As the debate over religious exemptions to workplace Covid vaccine mandates, one hospital has taken a unique approach to verify the sincerity of its employees' anti-vax religious beliefs.
The issue stems from the misconception that Pfizer-BioNTech's and Moderna's mRNA vaccines contain aborted fetal cells, and certain people's religious objections to abortion.
In reality, the vaccines do not contain aborted fetal cells, although Pfizer and Moderna did use fetal cell lines — cells grown in a laboratory that are based on aborted fetal cells collected generations ago — in testing during research and development of the mRNA vaccines.
Other medications that also use fetal cell lines in their research and development include Tylenol, Pepto Bismol, aspirin, Tums, Lipitor, Senokot, Motrin, ibuprofen, Maalox, Ex-Lax, Benadryl, Sudafed, albuterol, Preparation H, MMR vaccine, Claritin, Zoloft, Prilosec OTC, and azithromycin.
Thus, Conway Regional Health System is asking any employee who raises this religious objection to getting the Covid-19 vaccine to certify, in writing, that they "truthfully acknowledge and affirm that my sincerely held religious belief is consistent and true" and that they do not and will not use the medications and any others like them.

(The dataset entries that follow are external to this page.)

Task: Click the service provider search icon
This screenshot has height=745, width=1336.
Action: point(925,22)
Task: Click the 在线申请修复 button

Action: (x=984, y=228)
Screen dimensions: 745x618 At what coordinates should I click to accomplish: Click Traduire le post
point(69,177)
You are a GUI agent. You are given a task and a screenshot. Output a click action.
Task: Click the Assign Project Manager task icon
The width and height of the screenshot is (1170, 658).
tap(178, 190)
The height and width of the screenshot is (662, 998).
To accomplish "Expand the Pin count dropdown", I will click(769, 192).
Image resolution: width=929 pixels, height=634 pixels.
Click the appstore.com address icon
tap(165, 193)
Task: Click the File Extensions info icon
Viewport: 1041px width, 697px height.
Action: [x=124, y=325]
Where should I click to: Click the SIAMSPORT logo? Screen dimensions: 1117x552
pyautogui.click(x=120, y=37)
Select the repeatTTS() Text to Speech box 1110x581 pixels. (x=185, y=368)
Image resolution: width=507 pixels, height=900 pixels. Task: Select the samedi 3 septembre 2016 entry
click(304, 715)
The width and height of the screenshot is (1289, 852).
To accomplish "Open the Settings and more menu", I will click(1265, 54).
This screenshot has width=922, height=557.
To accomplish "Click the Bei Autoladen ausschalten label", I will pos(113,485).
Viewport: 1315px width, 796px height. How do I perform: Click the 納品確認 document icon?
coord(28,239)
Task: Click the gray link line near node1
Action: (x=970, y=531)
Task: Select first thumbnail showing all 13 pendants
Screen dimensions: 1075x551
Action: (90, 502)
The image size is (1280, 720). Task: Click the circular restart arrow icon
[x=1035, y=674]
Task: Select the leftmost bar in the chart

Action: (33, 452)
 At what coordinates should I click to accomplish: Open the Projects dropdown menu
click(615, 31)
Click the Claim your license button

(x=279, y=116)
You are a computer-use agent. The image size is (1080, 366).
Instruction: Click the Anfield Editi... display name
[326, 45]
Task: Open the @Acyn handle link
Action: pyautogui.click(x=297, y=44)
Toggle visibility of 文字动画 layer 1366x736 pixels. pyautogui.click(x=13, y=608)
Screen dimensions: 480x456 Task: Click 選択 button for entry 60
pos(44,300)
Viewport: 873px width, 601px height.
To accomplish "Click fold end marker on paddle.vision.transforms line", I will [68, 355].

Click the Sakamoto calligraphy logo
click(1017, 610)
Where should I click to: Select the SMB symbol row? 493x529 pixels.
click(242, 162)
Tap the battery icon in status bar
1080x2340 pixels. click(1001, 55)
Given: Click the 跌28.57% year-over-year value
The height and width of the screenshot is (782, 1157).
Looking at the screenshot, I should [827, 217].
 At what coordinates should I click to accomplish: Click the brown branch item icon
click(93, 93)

According to Ars Technica, Matt Troup, president and CEO of Conway Regional Health System, the reason for this document is two-fold. First, the hospital wants to ensure that employees' stated beliefs are sincere, and second, it wants to "educate staff who might have requested an exemption without understanding the full scope of how fetal cells are used in testing and development in common medicines." Employees who refuse to sign the form will still receive a provisional exemption, although a future refusal to sign if asked again could result in discipline or even termination of employment.
The issue is how to discern a legitimate religious request for which the law requires an employer to offer an accommodation from requests for purely philosophical or political objections (which could still be legitimate but for which the law imposes no duty upon an employer to accommodate).
If you are planning on following Conway Regional Health System's lead, I suggest you vet your plans through your company's own employment counsel, as religious accommodation issues are fraught with legal risk, particularly one as charged as this one continues to be.